Two teams of journalists - one from the English section and one from the Chinese department - will be filing these separate reports.
These changes 'reflect the changing reality of Singapore', said editor of the English section Yeow Kai Chai.
'We are reaching out to the English-educated Chinese Singaporean who is comfortable conversing in Mandarin, may listen to Mandarin music and watch Mandarin dramas, but isn't fluent enough to read hard news in Chinese,' he said.
'Instead of trying to pummel them on the head with Chinese, we are customising the news for them in English.'
Consulting editor Felix Soh said that the newspaper has now taken on a 'unique design'.
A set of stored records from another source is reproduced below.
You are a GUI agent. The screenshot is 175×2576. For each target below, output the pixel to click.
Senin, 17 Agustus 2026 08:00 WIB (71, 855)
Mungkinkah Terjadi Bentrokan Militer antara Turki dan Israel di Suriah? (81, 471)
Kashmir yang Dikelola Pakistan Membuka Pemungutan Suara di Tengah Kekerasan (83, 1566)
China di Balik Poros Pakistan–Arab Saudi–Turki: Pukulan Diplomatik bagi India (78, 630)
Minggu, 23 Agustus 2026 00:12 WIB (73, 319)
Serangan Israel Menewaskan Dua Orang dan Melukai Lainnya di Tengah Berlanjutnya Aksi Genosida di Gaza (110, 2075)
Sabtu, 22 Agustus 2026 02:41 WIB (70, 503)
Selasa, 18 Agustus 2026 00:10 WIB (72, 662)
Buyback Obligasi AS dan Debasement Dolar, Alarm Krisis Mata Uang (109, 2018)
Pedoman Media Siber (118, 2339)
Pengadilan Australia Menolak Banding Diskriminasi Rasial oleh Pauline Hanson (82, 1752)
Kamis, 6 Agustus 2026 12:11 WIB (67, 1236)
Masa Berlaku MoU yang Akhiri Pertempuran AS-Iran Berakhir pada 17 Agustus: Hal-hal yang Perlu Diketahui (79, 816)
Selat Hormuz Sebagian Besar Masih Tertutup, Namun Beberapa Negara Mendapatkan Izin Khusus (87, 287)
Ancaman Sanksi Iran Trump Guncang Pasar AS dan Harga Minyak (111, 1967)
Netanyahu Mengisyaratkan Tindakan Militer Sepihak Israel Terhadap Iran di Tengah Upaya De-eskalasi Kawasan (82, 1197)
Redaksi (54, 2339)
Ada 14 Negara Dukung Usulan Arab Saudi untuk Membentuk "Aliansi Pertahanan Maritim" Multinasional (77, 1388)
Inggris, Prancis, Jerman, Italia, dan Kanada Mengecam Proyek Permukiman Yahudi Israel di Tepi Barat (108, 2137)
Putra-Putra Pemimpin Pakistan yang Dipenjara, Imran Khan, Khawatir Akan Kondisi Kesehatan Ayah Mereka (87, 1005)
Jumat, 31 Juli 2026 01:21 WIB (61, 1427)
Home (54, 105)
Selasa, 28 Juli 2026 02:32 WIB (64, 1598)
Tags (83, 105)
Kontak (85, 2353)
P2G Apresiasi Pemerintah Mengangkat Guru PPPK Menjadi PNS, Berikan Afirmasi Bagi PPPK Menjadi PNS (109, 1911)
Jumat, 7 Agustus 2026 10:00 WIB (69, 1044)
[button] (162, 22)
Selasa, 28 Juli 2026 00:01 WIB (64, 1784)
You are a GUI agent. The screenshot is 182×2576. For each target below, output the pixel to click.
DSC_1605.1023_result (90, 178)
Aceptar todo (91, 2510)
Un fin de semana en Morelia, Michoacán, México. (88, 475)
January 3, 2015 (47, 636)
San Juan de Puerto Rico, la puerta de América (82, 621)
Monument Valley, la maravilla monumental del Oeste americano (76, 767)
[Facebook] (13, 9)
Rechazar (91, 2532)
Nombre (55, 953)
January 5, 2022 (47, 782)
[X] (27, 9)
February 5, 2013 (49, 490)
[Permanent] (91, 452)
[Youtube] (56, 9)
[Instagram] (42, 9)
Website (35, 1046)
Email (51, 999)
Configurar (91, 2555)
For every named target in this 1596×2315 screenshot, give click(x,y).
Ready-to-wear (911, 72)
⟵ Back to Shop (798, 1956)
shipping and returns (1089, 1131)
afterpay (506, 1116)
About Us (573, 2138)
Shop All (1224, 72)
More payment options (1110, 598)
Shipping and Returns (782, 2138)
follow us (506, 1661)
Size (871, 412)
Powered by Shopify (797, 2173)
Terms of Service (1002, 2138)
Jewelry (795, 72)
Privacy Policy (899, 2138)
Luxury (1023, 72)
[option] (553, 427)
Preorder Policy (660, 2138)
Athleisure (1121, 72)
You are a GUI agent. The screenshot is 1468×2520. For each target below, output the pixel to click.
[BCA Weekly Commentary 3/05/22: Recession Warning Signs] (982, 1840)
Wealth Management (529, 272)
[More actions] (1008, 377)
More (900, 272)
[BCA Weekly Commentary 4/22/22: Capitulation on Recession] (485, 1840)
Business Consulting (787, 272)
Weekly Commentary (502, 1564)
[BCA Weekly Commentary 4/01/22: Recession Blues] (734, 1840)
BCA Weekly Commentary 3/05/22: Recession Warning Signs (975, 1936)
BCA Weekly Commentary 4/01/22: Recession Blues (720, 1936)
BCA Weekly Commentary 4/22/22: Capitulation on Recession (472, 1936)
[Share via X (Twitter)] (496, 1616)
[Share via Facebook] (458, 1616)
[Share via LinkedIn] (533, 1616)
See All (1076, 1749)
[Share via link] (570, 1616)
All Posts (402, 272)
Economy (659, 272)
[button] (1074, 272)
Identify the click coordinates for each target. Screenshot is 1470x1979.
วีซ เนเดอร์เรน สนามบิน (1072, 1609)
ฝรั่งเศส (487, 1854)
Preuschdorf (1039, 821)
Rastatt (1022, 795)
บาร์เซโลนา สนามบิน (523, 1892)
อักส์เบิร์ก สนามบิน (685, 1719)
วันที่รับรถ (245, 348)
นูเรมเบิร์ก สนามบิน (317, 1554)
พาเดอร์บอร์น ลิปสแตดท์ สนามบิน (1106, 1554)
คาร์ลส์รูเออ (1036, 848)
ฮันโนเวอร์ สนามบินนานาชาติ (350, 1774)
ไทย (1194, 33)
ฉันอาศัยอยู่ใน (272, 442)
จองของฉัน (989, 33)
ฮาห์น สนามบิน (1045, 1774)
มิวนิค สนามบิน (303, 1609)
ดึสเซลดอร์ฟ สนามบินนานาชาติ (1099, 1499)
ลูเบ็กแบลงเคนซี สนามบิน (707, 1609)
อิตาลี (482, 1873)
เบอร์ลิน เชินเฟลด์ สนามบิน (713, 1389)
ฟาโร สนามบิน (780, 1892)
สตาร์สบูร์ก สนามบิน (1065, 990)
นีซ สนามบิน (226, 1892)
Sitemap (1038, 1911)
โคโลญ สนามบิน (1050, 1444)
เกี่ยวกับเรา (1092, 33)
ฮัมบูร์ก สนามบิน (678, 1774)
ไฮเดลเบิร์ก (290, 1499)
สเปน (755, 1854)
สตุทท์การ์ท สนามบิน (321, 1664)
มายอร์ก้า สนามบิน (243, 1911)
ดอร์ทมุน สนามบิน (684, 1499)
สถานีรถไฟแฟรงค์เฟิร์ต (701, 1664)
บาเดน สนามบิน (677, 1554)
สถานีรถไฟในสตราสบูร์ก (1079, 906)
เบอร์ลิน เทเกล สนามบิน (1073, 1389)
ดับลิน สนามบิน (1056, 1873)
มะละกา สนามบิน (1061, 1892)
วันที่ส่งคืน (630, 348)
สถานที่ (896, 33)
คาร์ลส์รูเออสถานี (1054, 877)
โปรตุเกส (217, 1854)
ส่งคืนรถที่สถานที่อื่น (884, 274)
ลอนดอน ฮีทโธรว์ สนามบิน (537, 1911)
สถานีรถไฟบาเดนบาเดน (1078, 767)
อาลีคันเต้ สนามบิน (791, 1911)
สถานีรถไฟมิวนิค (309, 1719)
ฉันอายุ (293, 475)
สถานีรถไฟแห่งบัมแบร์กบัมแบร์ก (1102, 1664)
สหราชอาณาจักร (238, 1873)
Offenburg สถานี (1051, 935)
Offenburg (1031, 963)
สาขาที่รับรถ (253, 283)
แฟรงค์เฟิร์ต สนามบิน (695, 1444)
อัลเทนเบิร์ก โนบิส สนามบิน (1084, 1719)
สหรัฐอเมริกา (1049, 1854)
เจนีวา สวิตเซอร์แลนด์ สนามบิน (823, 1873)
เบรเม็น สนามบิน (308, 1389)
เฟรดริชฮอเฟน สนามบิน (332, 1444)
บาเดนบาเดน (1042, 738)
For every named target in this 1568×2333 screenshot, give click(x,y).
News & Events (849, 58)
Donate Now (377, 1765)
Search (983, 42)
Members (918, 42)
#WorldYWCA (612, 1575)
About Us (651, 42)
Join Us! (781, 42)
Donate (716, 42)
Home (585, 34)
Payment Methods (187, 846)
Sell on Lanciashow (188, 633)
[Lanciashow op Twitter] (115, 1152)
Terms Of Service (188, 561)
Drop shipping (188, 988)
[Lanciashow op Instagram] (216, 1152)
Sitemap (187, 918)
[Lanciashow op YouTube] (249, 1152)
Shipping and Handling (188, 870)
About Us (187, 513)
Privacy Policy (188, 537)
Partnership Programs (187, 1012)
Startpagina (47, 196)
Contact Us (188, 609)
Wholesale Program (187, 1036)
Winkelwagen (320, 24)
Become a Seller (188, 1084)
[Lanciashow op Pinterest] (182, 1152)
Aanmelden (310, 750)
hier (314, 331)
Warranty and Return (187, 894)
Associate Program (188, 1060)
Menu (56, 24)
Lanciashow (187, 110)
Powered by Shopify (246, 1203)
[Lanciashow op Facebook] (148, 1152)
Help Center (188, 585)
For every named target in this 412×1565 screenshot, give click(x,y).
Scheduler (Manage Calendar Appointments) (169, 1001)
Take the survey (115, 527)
'The English-paper type of design is used for the Chinese section, because we want to attract our target of English-educated bilingual PMEBs,' he said.
'We have to use a style that they are comfortable with.'
PMEB refers to professionals, managerial-level staff, executives and businessmen.
Editor of the Chinese section Goh Sin Teck added that the Chinese pages will continue to carry 'the human interest, entertainment and lifestyle' articles.
'We're playing to the strengths of each language,' he said.
The paper will be relaunched with much fanfare at Raffles MRT station tomorrow between 7.30am and 9am.
There will be giveaways containing cans of coffee and traditional Chinese tau sar piah (green bean biscuits) bundled with each paper.
On Wednesday and Thursday, the bundled paper and snacks will also be given out by performers on open-top buses plying the Central Business District during the lunch hours from noon to 2pm.
Today's Straits Times also comes with a preview sampler of the revamped my paper.
The freesheet, with its revised print run of 250,000 copies, targets working adults aged 20 to 40, and will be available at MRT stations, office buildings and coffee franchises. Some copies will also be home-delivered.